Por falar em mundo...
Ops! O artigo faz a diferença:
Todo mundo = todos: Todo mundo gosta de respeito e consideração. Falei com todo mundo sobre o uso da máscara. Nem todo mundo mantém a distância social.


Todo o mundo = todos os países, o mundo inteiro: Todo o mundo sofre os efeitos da pandemia. Líderes de todo o mundo debatem saídas para a crise sanitária. Gostaria de conhecer todo o mundo. E você?

Segundo tropeço
“Preservamos vidas e empregos sem propagar o pânico, que também leva a depressão e mortes.” Cadê a crase? O gato comeu. Melhor devolvê-la:… propagar o pânico, que também leva à depressão e mortes.

Tira-teima
Na dúvida, apele para o tira-teima. Substitua a palavra feminina por uma masculina. (Não precisa ser sinônima.) Se no troca-troca der ao, sinal de crase. Caso contrário, o grampinho vai plantar batata no asfalto: … propagar o pânico, que também leva ao desespero e mortes.

Com ou sem crase?
Fui à cidade me encontrar com o advogado. (Fui ao clube...)
Em relação à notícia, nada posso informar. (Em relação ao fato...)

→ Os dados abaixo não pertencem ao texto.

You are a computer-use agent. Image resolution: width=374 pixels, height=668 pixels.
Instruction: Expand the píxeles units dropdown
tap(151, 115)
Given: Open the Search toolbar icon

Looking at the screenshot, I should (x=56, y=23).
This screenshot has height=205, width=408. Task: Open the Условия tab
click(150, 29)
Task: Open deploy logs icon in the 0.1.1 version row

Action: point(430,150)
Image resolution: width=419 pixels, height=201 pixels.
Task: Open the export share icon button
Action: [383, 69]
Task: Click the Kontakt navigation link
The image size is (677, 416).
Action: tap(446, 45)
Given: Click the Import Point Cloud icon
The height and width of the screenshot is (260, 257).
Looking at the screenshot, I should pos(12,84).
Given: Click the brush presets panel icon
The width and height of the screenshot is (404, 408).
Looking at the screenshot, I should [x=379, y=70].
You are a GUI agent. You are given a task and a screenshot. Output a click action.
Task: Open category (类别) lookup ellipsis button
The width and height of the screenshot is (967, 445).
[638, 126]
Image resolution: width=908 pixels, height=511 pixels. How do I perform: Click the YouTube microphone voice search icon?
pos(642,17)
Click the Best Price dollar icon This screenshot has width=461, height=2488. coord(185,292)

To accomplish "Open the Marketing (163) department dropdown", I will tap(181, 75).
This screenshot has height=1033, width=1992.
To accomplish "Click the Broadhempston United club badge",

Cumprimentei a diretora da escola. (Cumprimentei o diretor...)

Esbanjamento
“Sempre disse que o combate ao vírus não poderia ter um efeito colateral pior que o próprio vírus.” Reparou? O artigo indefinido é desnecessário. Sobra. Se sobra, sobrecarrega a frase. Que tal o alívio? Assim: Sempre disse que o combate ao vírus não poderia ter efeito colateral pior que o próprio vírus. Fez (um) pronunciamento à nação. Depois de (um) extraordinário esforço, descansou.

Conselho
“Não se curem além da conta. Gente curada demais é gente chata. Todo mundo tem um pouco de loucura. Vou lhes fazer um pedido: vivam a imaginação, pois ela é a nossa realidade mais profunda. Felizmente, eu nunca convivi com pessoas muito ajuizadas.” (Nise da Silveira)

Senhor hífen
Um vírus faz a festa sem que haja vacina ou remédio eficaz contra ele. Receitas não faltam. As pessoas ouvem dizer que tal ou qual medicamento evita a contaminação. Alguns correm atrás da novidade sem questionar. Outros perguntam se há contraindicação. Ou contra-indicação? O prefixo contra– só pede hífen quando seguido de a ou h. No mais, o tracinho não tem vez: contra-ataque, contra-argumento, contra-harmonia, contracheque, contramão, contrarreforma, contrassenso.

Pronúncia
Por que contrarreforma tem dois rr e constrassenso tem dois ss? A dobradinha tem a ver com a pronúncia. Para manter o som da palavra, a duplinha se impõe. É o caso de minissaia, entressafra, antirreforma, microrregião, videorrevista.

Leitor pergunta
Qual o feminino de todo-poderoso?

 Leila Marques, Porto Alegre

O todo, no caso, funciona como advérbio (= totalmente). Mantém-se invariável: o todo-poderoso, os todo-poderosos, a todo-poderosa, as todo-poderosas.